What REL had paid her was so little compared to what these other women got. Twenty million dollars! That’s ten times what they gave me. Whatever he did to her couldn’t have been worse than what happened to me. And they tricked me into not using a lawyer, she thought bitterly.

She didn’t bother to look at the settlement agreement that was on the kitchen counter. She had reread it a dozen times over the past week. If she tried to go back for more money, REL would demand repayment of the $2 million she had already received.

She looked at the phone number of Carter & Associates on the letterhead of the document. She had only spoken to that slimeball once since she signed the agreement. That was when she had called him to confirm receipt of the $2 million wire. He told her they should never speak again, with one exception. If anybody, especially a reporter, ever contacted her about her time at REL, she was to call him at that number immediately.

She knew what she had to do, but she was afraid to take the first step. It was as if the green light of the camera were shining on her again. Another sip of vodka helped her focus. She desperately needed to talk to somebody who would understand. The only other Matthews victim she knew was Cathy Ryan. By holding out and not settling right away, she almost certainly was on her way to a much bigger payday.

There was one other person she could call. One of the truly decent and caring people who was still at REL. She started to dial but then put the phone down. A sympathetic ear would be appreciated, but she really didn’t want more advice, no matter how loving, that she should get help with her drinking problem.

She opened a second folder and glanced at the Wall Street Journal article she had cut out.

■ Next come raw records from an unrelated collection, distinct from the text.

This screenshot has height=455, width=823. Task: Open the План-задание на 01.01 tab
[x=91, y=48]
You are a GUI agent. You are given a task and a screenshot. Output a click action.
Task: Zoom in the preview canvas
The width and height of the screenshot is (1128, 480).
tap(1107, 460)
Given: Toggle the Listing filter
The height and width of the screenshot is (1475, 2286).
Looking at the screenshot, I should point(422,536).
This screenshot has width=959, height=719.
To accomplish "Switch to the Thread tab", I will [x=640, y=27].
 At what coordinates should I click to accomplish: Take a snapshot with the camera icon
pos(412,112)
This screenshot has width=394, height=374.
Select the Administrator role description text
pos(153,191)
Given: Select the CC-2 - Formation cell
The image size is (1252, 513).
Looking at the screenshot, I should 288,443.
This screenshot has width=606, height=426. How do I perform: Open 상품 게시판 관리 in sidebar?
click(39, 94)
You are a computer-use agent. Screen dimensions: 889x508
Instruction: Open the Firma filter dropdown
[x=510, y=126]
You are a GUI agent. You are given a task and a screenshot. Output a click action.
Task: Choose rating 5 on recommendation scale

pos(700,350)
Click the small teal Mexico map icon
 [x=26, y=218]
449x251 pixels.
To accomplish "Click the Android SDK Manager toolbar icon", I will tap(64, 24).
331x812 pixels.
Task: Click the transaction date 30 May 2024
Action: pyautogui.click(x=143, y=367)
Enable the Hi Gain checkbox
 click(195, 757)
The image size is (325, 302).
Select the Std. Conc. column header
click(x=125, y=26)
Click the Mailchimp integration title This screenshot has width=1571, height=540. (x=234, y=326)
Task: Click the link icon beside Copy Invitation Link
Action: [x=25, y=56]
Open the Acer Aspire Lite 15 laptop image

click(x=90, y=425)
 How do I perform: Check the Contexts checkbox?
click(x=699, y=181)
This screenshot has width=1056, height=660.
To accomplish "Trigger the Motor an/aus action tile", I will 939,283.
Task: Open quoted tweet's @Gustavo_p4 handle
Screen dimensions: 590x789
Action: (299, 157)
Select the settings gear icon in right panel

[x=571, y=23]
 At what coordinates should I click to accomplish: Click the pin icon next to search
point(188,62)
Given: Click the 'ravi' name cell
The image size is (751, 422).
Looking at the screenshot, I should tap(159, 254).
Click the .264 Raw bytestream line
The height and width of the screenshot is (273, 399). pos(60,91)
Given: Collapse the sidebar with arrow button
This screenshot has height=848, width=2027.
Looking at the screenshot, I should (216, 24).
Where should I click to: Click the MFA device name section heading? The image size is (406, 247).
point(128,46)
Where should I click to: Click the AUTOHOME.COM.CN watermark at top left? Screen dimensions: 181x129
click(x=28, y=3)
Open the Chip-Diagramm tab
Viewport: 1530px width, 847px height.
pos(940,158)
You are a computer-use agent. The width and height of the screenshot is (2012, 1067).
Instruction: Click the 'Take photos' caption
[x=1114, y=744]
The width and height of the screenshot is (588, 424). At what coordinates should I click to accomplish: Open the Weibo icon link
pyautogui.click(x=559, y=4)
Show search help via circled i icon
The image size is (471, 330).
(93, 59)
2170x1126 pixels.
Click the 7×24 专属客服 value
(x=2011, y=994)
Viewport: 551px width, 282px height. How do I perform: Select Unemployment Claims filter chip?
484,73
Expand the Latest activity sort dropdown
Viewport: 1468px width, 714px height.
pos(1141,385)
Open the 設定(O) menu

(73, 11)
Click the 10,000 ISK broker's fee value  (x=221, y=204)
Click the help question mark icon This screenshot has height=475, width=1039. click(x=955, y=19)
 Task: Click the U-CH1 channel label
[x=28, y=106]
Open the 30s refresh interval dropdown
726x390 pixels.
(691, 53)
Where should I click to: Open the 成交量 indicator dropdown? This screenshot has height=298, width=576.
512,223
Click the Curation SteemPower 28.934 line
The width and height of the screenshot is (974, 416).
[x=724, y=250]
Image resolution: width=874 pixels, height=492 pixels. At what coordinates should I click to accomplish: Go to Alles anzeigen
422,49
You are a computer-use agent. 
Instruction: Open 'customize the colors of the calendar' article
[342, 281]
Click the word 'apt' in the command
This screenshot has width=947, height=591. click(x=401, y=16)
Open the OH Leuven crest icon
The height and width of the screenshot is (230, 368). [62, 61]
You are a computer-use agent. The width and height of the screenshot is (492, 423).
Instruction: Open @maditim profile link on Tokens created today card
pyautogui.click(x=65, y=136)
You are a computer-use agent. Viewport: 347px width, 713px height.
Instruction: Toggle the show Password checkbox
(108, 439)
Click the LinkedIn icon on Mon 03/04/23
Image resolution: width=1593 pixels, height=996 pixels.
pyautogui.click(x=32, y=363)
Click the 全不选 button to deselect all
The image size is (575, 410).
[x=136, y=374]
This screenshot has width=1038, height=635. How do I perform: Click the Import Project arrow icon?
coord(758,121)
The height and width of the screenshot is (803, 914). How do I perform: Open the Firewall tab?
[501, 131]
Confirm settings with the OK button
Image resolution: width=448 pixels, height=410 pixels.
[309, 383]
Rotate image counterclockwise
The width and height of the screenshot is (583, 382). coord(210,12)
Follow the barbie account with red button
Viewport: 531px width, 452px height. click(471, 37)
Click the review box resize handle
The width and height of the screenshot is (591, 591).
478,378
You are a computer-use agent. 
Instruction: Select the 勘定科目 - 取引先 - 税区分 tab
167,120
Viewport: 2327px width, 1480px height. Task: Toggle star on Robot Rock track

It was about REL News going public. Timing is everything. Maybe my luck is changing. Maybe it is possible to get a second bite of the apple, she thought as her eyes remained fixed on the number of Carter & Associates.





44





Michael Carter inhaled the cool evening air as he walked the two blocks from the subway to his apartment. He had begun his preliminary research on the victims named by Matthews. Now that he could set his own hours, he found time to make it to the gym almost every day. The small paunch that had been starting to show around his belt was significantly diminished. His wife had given up on constantly asking him what he had been doing on the evenings he arrived home late. She had accepted his explanation that now that he worked on “special projects” for REL, his hours would be irregular. This had come in handy the previous evening when he had taken the receptionist in his rented space to dinner for the third time. He smiled as he recalled their kissing and petting all the way to Brooklyn in the back of the Uber. It would be only a matter of time before she agreed to go to a hotel after dinner.

His reverie was interrupted by a deep baritone voice that said, “Michael Carter?”

“Yes,” he answered, startled.

He turned to see a large, broad-shouldered black man who was at least a head taller than he was standing next to him. He felt the man’s enormous hand clamp down on his shoulder. “This way,” he said, pointing toward a black Lincoln Navigator that was parked to their left with its engine running. It wasn’t a request; it was a command. The man gave him a gentle push toward the car.

“Listen, if it’s money you want, I can—”

Ignoring him, the man opened the back door of the car and said, “Get in.”

From his standing position Carter could see someone else in the backseat, on the opposite side. He could see the man’s lower arms and legs but not his face. Instead of a robbery, was this a Mafia-style hit? he thought to himself. Would they find him tomorrow floating facedown in the East River?